Slowing Down with Derek Walcott
Sometimes I Need to Slow Down
If something sits on my desk long enough, I will read it. I may get to it quickly, or it may take me months or years to get around to it. I am rarely programmatic in my reading, by which I mean that most of my reading is guided by impulse, taste, and mood. I tend to read multiple genres simultaneously, letting authors and ideas cross-fertilize, creating wonderful or monstrous imaginings and insights. I mix old favorites with new voices. Whether the result is a cacophony or a symphony is not always easy to foresee.
I have spent a month wallowing in science fiction short stories and novels, culminating in Neal Stephenson's Seveneves. Stephenson writes better than most. His Baroque cycle is a wonderful dive into a time and into conflicts that continue to resonate today, and reamde was everything one could desire in an international crime thriller and more. However, Seveneves has left me unsure. I can't say honestly whether I like it or not. The "races" of the last third of the book leave me unconvinced and uncomfortable. The link between genes and culture, predisposition and lived behavior, are not as clear to me as they are in the long experiment of the book's cultural remnants.
I am taking a break from sci-fi now, awaiting the arrival of Kim Stanley Robinson's Aurora. My father is reading it now, and I am next in the familial queue. Robinson is another wonderful mind whose art is not stunted or crippled by genre conventions. His Mars series and Years of Rice and Salt were impressive, although very different.

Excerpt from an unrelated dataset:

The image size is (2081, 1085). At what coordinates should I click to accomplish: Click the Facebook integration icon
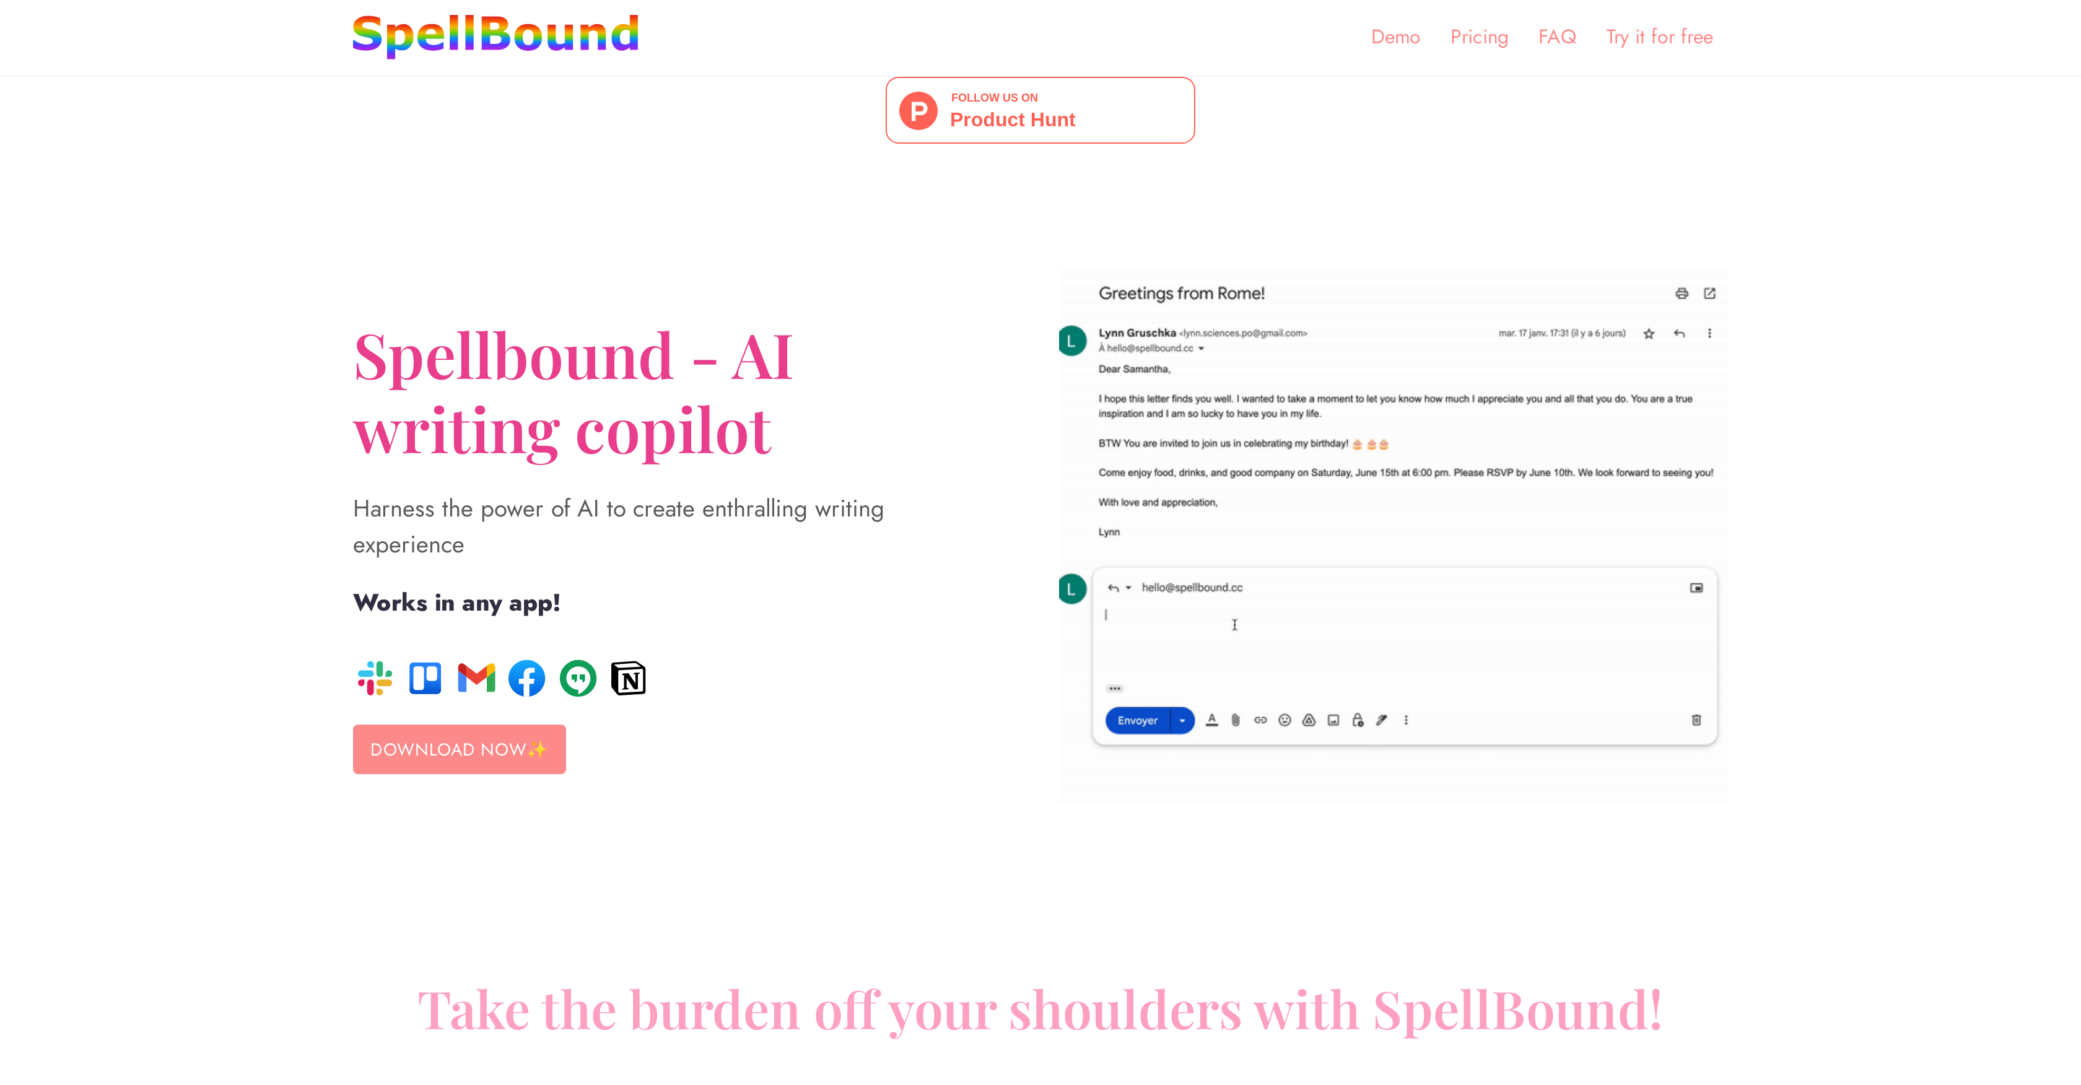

Anyway, I am taking a break from the rush of science fisction, which tends to move rapidly to a climax, to something slower, more meditative. In short, for me the perfect break from comet-riding cannibals and genetically engineered hyper-civilized Neanderthals is poetry. And that brought me to Derek Walcott's Tiepolo's Hound, a book which has been sitting next to Cesaire Aime on my desk for two or three years now. Before today, I had glanced through Walcott's paintings in the book, but not committed to reading it, not out of a dislike for Walcott, but due to whims and choices that kept delaying it's entry into my stack of books I am currently reading.
Tiepolo's Hound, Book One
Tiepolo's Hound is one of Derek Walcott's long, narrative works. It is centered on the quests of two artists, a painter from St. Thomas named Camille Pissarro and a poet-narrator we identify with Derek Walcott. Both artists are from the West Indies with connections to distant, imperial metropoles and aesthetic commitments and attractions.
We meet Pissarro first. The artist walks with his family on a Sunday outing on Saint Thomas. The island reveals its colonial nature--Dutch arches, Mission slaves, a variety of exiles and distant homes. Pissarro's family is of an exiled people. His father, Abraham Gabriel Pissarro, is a Sephardic Jew from Portugal. His mother, Rachel Manzana-Pomie, is from the Dominican Republic, and they are together on Saint Thomas.
"Pisarros from the ghetto of Braganza
who fled the white hoods of the Inquisition
for the bay's whitecaps, for the folding cross
of a white herring gull over the Mission
droning its passages from Exodus."
The family is followed by a dog: "A mongrel follows them, black as its shadow". They walk in their neighborhood, silent "as its Christian bells resound".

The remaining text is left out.